Brief 1
Reproduce the part of the supplier management article between "Updated 12/15/2023" and "Is Supplier Management?", inclusive.
Brief 2
Which activities does the supplier management article say supplier management typically involves?

:: Text passage ::

3 Supplier Management Strategies That Drive Results

Updated 12/15/2023

supplier management strategies

The modern-day supply chain consists of many suppliers distributed all over the world. Effective supplier chain management adds value to your operations by increasing efficiency, mitigating risks and ensuring more quality products are delivered within deadline specifications.

Supplier management and development strategies must adjust as the market continues to evolve. With proven methodology and systematic procedures, you can lead suppliers toward a culture of continuous improvement and zero defects.

What Is Supplier Management?

Supplier management is a critical part of the manufacturing process that optimizes your relationship with suppliers to maximize their value to your organization. It typically involves identifying, selecting, onboarding, engaging and managing the most suitable suppliers for your business. You’ll want to evaluate their performance regularly to ensure they continuously provide value and comply with your contract.

Effective supplier management fuels long-lasting strategic supplier relationships and quality assurance to cut costs, reduce defects and manage risks. It is also critical to implement a continuous improvement philosophy throughout the supply chain, eliminate problems and adhere to compliance requirements. You can also leverage supplier management to decrease the number of suppliers you work with and streamline your purchasing process.

:::
:: Recorded data ::

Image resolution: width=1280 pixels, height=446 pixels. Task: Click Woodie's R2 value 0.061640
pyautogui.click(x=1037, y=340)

:::

Output 1
Updated 12/15/2023

supplier management strategies

The modern-day supply chain consists of many suppliers distributed all over the world. Effective supplier chain management adds value to your operations by increasing efficiency, mitigating risks and ensuring more quality products are delivered within deadline specifications.

Supplier management and development strategies must adjust as the market continues to evolve. With proven methodology and systematic procedures, you can lead suppliers toward a culture of continuous improvement and zero defects.

What Is Supplier Management?

Output 2
Identifying, selecting, onboarding, engaging and managing the most suitable suppliers for the business.